Royaume-Uni : 11 ans de prison pour le chef d’un réseau d’espionnage russe infiltré à grande échelle
Royaume-Uni : 11 ans de prison pour le chef d’un réseau d’espionnage russe infiltré à grande échelle

LONDRES — Un tribunal londonien a condamné lundi Orlin Roussev, chef présumé d’un réseau d’espionnage opérant pour le compte de la Russie, à dix ans et huit mois de prison pour conspiration en vue d’espionnage. Cette décision marque l’aboutissement d’une enquête tentaculaire sur une cellule clandestine qui, selon les autorités britanniques, représentait une menace sérieuse pour la sécurité nationale.
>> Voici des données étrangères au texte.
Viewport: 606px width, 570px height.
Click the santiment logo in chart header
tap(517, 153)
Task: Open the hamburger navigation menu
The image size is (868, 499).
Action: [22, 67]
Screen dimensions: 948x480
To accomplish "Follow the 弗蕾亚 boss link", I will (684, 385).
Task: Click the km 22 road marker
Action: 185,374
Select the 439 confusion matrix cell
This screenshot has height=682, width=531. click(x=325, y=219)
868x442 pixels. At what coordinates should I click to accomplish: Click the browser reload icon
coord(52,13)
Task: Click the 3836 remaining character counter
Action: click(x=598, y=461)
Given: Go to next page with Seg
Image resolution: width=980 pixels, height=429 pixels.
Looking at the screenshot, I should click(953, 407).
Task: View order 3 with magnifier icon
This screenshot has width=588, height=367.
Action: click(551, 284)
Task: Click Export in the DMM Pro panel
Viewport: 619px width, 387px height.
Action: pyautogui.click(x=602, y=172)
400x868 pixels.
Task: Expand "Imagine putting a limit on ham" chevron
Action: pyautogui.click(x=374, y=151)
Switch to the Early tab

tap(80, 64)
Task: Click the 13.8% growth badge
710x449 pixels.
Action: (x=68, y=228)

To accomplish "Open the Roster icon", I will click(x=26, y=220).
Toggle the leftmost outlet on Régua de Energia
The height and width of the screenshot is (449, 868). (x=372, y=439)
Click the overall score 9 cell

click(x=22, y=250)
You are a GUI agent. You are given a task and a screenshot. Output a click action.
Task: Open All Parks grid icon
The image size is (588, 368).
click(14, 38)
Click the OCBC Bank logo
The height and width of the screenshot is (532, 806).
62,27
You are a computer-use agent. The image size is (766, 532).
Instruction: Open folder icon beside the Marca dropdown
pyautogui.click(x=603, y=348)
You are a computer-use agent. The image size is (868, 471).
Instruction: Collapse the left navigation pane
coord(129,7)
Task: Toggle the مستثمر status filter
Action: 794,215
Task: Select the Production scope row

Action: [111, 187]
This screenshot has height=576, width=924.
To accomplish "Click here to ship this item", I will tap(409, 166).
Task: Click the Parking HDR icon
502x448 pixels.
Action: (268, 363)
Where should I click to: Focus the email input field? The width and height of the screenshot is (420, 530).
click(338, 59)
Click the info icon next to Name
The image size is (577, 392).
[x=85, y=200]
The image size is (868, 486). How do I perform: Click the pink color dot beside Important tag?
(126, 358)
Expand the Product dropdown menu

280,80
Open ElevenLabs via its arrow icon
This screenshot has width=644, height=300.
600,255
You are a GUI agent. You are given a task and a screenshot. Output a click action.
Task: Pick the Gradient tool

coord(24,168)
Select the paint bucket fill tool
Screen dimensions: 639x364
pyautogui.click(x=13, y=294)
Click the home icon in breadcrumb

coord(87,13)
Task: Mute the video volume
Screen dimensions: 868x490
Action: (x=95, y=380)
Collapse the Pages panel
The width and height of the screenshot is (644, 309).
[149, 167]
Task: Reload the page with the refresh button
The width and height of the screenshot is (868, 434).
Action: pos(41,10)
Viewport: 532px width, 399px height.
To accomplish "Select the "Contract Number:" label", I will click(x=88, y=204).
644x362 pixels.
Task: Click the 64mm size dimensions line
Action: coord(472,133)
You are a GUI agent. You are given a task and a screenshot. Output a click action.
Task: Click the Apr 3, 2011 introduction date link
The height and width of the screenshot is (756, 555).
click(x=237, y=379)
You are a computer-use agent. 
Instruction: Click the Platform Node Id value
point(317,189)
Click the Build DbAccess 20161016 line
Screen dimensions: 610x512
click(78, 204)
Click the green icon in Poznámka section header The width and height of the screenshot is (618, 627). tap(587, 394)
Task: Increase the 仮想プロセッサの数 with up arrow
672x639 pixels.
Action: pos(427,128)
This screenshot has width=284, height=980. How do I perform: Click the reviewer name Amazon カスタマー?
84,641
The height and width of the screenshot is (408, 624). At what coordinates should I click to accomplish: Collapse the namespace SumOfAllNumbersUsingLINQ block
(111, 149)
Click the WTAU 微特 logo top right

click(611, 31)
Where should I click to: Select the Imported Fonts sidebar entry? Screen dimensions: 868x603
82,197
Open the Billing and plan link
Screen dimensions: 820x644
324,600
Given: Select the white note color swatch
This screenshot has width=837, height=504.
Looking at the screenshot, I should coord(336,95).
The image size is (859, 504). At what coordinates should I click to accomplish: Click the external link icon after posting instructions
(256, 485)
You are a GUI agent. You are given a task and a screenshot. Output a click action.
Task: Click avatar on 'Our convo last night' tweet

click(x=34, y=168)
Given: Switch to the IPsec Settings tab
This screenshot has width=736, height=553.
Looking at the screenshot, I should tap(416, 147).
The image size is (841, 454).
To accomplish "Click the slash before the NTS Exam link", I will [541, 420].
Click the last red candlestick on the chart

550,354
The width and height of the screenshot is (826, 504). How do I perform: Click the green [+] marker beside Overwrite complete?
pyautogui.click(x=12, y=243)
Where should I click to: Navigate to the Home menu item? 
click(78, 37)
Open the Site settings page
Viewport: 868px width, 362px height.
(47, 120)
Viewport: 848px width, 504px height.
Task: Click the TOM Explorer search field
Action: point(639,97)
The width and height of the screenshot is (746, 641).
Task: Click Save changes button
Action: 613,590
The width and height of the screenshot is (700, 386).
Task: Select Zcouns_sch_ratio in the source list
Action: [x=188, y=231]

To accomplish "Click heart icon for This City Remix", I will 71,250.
Roussev, 47 ans, ressortissant bulgare, a plaidé coupable avant l’ouverture de son procès à l’Old Bailey. Les enquêteurs ont révélé qu’il échangeait des milliers de messages avec Jan Marsalek, ex-cadre de Wirecard aujourd’hui fugitif, accusé d’avoir orchestré depuis la Russie une opération d’espionnage à grande échelle sur le sol européen. Le réseau ciblait notamment des journalistes, des dissidents et des soldats ukrainiens en formation sur une base américaine en Allemagne.

Au total, six membres du groupe ont été condamnés à plus de 50 ans de prison cumulés. Parmi eux, Bizer Dzhambazov, adjoint de Roussev, a écopé de 10 ans et deux mois. Katrin Ivanova, ancienne partenaire de Dzhambazov, a été condamnée à neuf ans et huit mois. Vanya Gaberova et Tihomir Ivanchev ont chacun été condamnés à huit ans, et Ivan Stoyanov à six ans et quatre mois.

Selon les procureurs, le réseau ne travaillait pas directement pour les services secrets russes, mais agissait sous l’impulsion de Marsalek, principalement motivé par l’argent. Des preuves matérielles ont mis en lumière des activités qualifiées d’« espionnage à l’échelle industrielle », notamment l’interception de signaux téléphoniques à la caserne américaine de Patch, près de Stuttgart.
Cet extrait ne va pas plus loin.